[Begin RECORDED DATA]

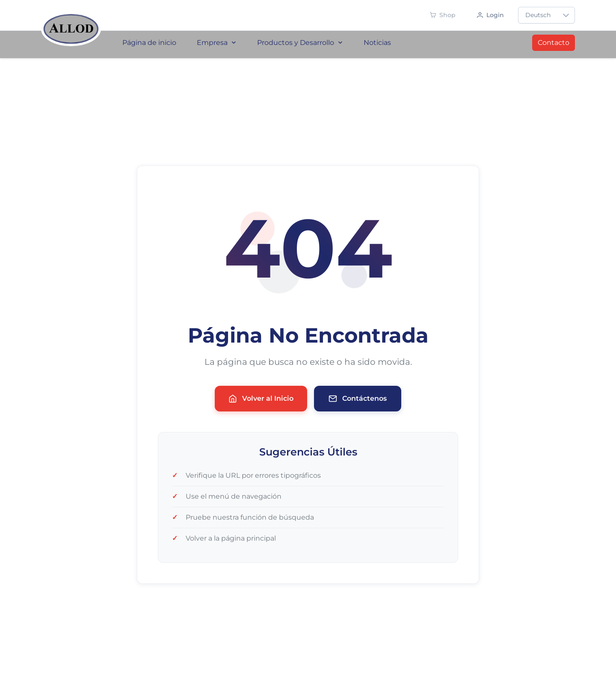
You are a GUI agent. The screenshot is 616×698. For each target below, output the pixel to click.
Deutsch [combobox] (538, 15)
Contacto (554, 42)
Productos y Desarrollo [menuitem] (300, 42)
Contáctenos (358, 399)
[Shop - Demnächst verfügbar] (443, 15)
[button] (566, 15)
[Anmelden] (490, 15)
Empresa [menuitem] (216, 42)
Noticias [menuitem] (377, 42)
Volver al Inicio (261, 399)
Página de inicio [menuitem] (149, 42)
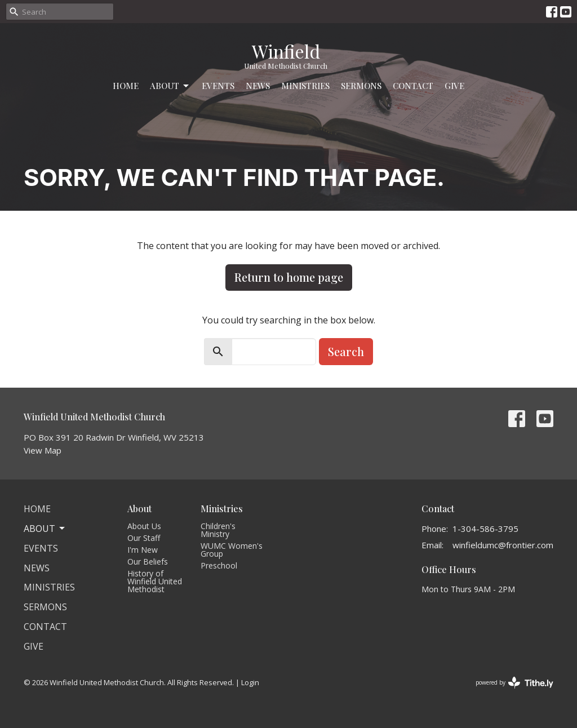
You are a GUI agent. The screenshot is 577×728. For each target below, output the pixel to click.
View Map (42, 450)
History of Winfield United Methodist (154, 581)
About (170, 86)
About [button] (45, 529)
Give (454, 86)
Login (250, 682)
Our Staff (144, 538)
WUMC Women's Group (232, 549)
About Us (144, 526)
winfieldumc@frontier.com (503, 545)
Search (346, 351)
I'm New (143, 549)
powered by (514, 682)
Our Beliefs (148, 561)
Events (218, 86)
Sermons (361, 86)
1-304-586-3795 (485, 529)
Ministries (305, 86)
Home (126, 86)
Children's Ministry (218, 530)
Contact (413, 86)
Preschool (219, 565)
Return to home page (288, 277)
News (258, 86)
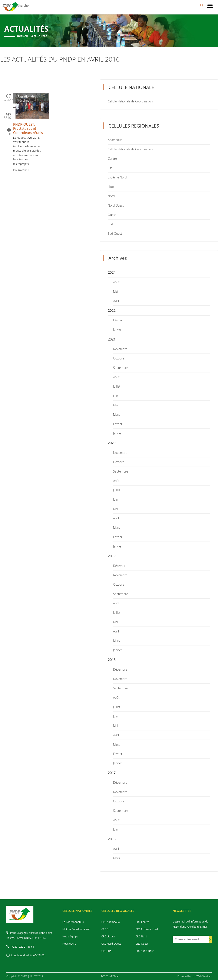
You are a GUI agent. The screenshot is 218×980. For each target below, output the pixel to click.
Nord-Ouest (116, 205)
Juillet (116, 386)
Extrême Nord (117, 177)
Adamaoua (115, 140)
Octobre (118, 358)
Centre (112, 158)
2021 (111, 339)
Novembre (120, 349)
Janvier (118, 329)
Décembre (120, 566)
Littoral (112, 186)
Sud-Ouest (115, 233)
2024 (111, 272)
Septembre (120, 368)
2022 (111, 310)
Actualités (39, 36)
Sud (110, 224)
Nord (111, 196)
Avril (116, 301)
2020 (111, 443)
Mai (115, 291)
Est (110, 168)
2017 (111, 773)
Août (116, 282)
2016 (111, 839)
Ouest (111, 215)
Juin (115, 396)
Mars (116, 414)
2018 (111, 660)
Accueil (22, 36)
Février (118, 320)
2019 (111, 556)
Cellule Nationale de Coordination (130, 101)
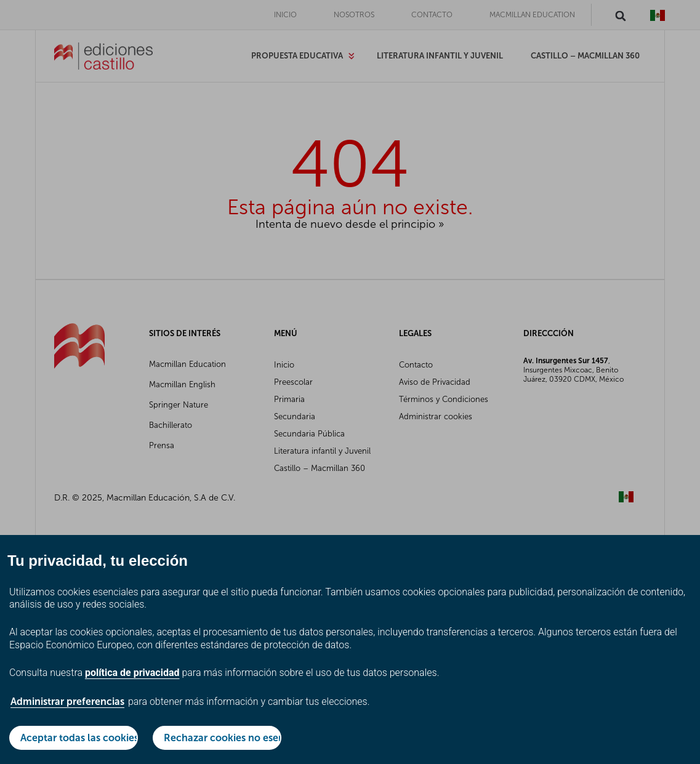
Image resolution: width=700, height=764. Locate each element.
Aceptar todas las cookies (79, 738)
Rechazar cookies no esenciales (222, 738)
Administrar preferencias (67, 701)
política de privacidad (132, 672)
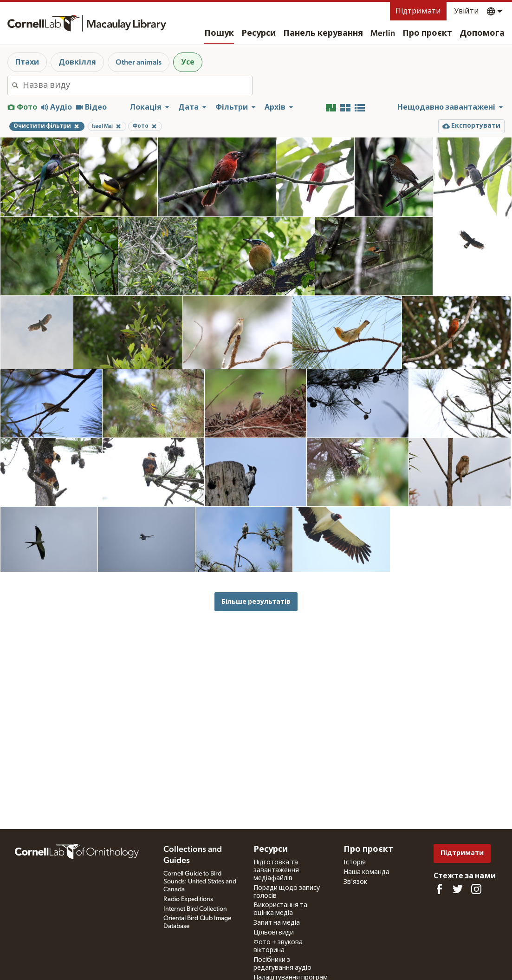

[End RECORDED DATA]

(WHAT IS ASKED):
Return all of the entries above word for word, leaving out the pictures.

(REPLY):
You are a GUI agent. The screenshot is 616×698. For each target below, output the pixel to click.
Deutsch [combobox] (538, 15)
Contacto (554, 42)
Productos y Desarrollo [menuitem] (300, 42)
Contáctenos (358, 399)
[Shop - Demnächst verfügbar] (443, 15)
[button] (566, 15)
[Anmelden] (490, 15)
Empresa [menuitem] (216, 42)
Noticias [menuitem] (377, 42)
Volver al Inicio (261, 399)
Página de inicio [menuitem] (149, 42)
You are a GUI agent. The screenshot is 577×728. For each target below, output the pixel to click.
View Map (42, 450)
History of Winfield United Methodist (154, 581)
About (170, 86)
About [button] (45, 529)
Give (454, 86)
Login (250, 682)
Our Staff (144, 538)
WUMC Women's Group (232, 549)
About Us (144, 526)
winfieldumc@frontier.com (503, 545)
Search (346, 351)
I'm New (143, 549)
powered by (514, 682)
Our Beliefs (148, 561)
Events (218, 86)
Sermons (361, 86)
1-304-586-3795 (485, 529)
Ministries (305, 86)
Home (126, 86)
Children's Ministry (218, 530)
Contact (413, 86)
Preschool (219, 565)
Return to home page (288, 277)
News (258, 86)
You are a GUI agent. The screenshot is 218×980. For each target below, output the pixel to click.
Nord-Ouest (116, 205)
Juillet (116, 386)
Extrême Nord (117, 177)
Adamaoua (115, 140)
Octobre (118, 358)
Centre (112, 158)
2021 (111, 339)
Novembre (120, 349)
Janvier (118, 329)
Décembre (120, 566)
Littoral (112, 186)
Sud-Ouest (115, 233)
2024 (111, 272)
Septembre (120, 368)
2022 (111, 310)
Actualités (39, 36)
Sud (110, 224)
Nord (111, 196)
Avril (116, 301)
2020 (111, 443)
Mai (115, 291)
Est (110, 168)
2017 (111, 773)
Août (116, 282)
2016 (111, 839)
Ouest (111, 215)
Juin (115, 396)
Mars (116, 414)
2018 (111, 660)
Accueil (22, 36)
Février (118, 320)
2019 (111, 556)
Cellule Nationale de Coordination (130, 101)
Image resolution: width=700, height=764. Locate each element.
Aceptar todas las cookies (79, 738)
Rechazar cookies no esenciales (222, 738)
Administrar preferencias (67, 701)
política de privacidad (132, 672)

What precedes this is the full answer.